Re: commit 7ffb791423c7 breaks steam game
From: Balbir Singh
Date: Thu Mar 27 2025 - 18:03:55 EST
On 3/27/25 21:53, Ingo Molnar wrote:
>
> * Balbir Singh <balbirs@xxxxxxxxxx> wrote:
>
>>> Yes, turning off CONFIG_HSA_AMD_SVM fixes the issue, the strange memory
>>> resource
>>> afe00000000-affffffffff : 0000:03:00.0
>>> is gone.
>>>
>>> If one would add a max_pyhs_addr argument to devm_request_free_mem_region()

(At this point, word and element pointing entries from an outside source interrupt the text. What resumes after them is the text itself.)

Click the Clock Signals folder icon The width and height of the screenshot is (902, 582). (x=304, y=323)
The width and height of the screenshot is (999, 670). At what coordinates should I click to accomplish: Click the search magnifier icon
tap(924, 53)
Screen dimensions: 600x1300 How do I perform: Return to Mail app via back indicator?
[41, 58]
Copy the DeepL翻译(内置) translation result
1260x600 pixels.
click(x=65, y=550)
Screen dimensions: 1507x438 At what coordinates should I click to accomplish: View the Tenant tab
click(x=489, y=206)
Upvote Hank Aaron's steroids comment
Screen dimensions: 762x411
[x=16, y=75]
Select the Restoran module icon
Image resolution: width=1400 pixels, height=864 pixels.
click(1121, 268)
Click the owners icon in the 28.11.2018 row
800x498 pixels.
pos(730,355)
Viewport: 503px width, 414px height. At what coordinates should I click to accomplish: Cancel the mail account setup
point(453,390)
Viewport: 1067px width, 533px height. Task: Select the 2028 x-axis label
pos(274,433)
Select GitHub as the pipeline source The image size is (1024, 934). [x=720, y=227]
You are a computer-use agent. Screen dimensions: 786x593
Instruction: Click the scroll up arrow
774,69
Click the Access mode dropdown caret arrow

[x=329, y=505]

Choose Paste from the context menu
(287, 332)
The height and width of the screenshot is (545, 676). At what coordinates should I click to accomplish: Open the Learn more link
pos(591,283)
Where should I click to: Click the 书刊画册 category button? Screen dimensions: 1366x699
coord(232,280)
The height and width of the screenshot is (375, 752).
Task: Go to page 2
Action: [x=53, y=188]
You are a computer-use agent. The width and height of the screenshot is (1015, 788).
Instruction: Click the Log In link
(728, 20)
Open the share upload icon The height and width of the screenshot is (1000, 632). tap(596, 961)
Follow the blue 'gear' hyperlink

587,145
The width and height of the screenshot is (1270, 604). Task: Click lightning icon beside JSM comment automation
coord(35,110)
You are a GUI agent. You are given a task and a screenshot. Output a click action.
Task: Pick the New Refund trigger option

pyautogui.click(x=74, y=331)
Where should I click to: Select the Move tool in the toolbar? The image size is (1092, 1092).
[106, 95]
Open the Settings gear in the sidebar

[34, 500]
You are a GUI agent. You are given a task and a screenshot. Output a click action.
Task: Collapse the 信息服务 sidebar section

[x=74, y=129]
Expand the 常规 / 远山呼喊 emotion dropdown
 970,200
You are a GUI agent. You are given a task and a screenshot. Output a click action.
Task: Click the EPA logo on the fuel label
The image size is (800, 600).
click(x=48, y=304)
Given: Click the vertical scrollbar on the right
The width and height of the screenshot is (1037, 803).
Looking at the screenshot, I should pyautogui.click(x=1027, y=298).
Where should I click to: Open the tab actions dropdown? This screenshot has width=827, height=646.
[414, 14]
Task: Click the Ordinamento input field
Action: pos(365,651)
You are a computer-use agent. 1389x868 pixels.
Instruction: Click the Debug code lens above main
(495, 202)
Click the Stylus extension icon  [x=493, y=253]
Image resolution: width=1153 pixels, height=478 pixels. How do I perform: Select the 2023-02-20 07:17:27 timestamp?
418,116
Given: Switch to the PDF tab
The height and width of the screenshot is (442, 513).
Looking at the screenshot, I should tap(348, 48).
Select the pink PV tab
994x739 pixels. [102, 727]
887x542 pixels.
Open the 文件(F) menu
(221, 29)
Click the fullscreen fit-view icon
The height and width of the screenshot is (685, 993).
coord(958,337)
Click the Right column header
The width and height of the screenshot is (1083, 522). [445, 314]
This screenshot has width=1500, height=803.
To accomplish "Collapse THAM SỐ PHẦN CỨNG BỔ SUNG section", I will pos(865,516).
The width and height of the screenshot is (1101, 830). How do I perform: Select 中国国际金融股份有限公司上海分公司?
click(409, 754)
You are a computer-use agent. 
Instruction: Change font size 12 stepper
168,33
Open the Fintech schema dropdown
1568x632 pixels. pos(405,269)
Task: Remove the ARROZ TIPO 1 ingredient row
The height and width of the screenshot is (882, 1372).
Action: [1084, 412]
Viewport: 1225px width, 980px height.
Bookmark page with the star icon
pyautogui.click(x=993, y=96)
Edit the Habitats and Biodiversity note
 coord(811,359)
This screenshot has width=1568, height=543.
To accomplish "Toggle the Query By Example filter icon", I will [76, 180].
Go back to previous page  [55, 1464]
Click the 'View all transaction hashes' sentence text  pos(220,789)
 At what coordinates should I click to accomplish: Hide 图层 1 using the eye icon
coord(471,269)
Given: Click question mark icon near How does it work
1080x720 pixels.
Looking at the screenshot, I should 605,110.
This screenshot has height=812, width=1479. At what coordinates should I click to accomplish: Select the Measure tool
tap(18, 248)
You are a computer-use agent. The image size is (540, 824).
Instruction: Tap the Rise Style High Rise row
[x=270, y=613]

>>> (which return the resource addr in kgd2kfd_init_zone_device()) one could keep
>>> the memory below the 44bit limit with CONFIG_HSA_AMD_SVM enabled.
>>>
>>
>> Thanks for reporting the result, does this patch work
>>
>> diff --git a/arch/x86/mm/init_64.c b/arch/x86/mm/init_64.c
>> index 01ea7c6df303..14f42f8012ab 100644
>> --- a/arch/x86/mm/init_64.c
>> +++ b/arch/x86/mm/init_64.c
>> @@ -968,8 +968,9 @@ int add_pages(int nid, unsigned long start_pfn, unsigned long nr_pages,
>> WARN_ON_ONCE(ret);
>>
>> /* update max_pfn, max_low_pfn and high_memory */
>> - update_end_of_memory_vars(start_pfn << PAGE_SHIFT,
>> - nr_pages << PAGE_SHIFT);
>> + if (!params->pgmap)
>> + update_end_of_memory_vars(start_pfn << PAGE_SHIFT,
>> + nr_pages << PAGE_SHIFT);
>>
>> return ret;
>> }
>>
>> It basically prevents max_pfn from moving when the inserted memory is
>> zone_device.
>>
>> FYI: It's a test patch and will still create issues if the amount of
>> present memory (physically) is very high, because the driver need to
>> enable use_dma32 in that case.
>
> So this patch does the trick for Bert, and I'm wondering what the best
> fix here would be overall, because it's a tricky situation.
>
> Am I correct in assuming that with enough physical memory this bug
> would trigger, with and without nokaslr?
Enough physical memory here refers to the physical memory being larger
than the dma addressable bits of the device. So effectively anything
running into several 10's of TiB of memory. Even today we assume the device
can address up to 10TiB (because max_pfn touches that limit when the
zone device path gets activated)
>
> I *think* the best approach going forward would be to add the above
> quirk the the x86 memory setup code, but also issue a kernel warning at
> that point with all the relevant information included, so that the
> driver's use_dma32 bug can at least be indicated?
>
> That might also trigger for other systems, because if this scenario is
> so spurious, I doubt it's the only affected driver ...
>
I would like to use the patch to prevent device private memory from
bumping up max_pfn, but I am not sure what the overall impact of restricting
max_pfn to just end of memory is. I suspect it's OK, since max_pfn only
changes on memory hotplug and DEVICE_PRIVATE memory should not be bumping up
max_pfn.
For the warnings, one consideration if around where to put them, whether
those need to come into the respective drivers or if we run into a device
that has limited addressing capability
Effectively dma_addressing_limited() returning true, I wonder if that is a
heavy hammer, but a WARN_ON_ONCE can inform the user/administrator that the
system will need bounce buffers and that could impact performance. We'd need
advice from the dma maintainers. Not sure if the DRM subsystem or drivers want
to do specific things for ttm_device_init()
Balbir Singh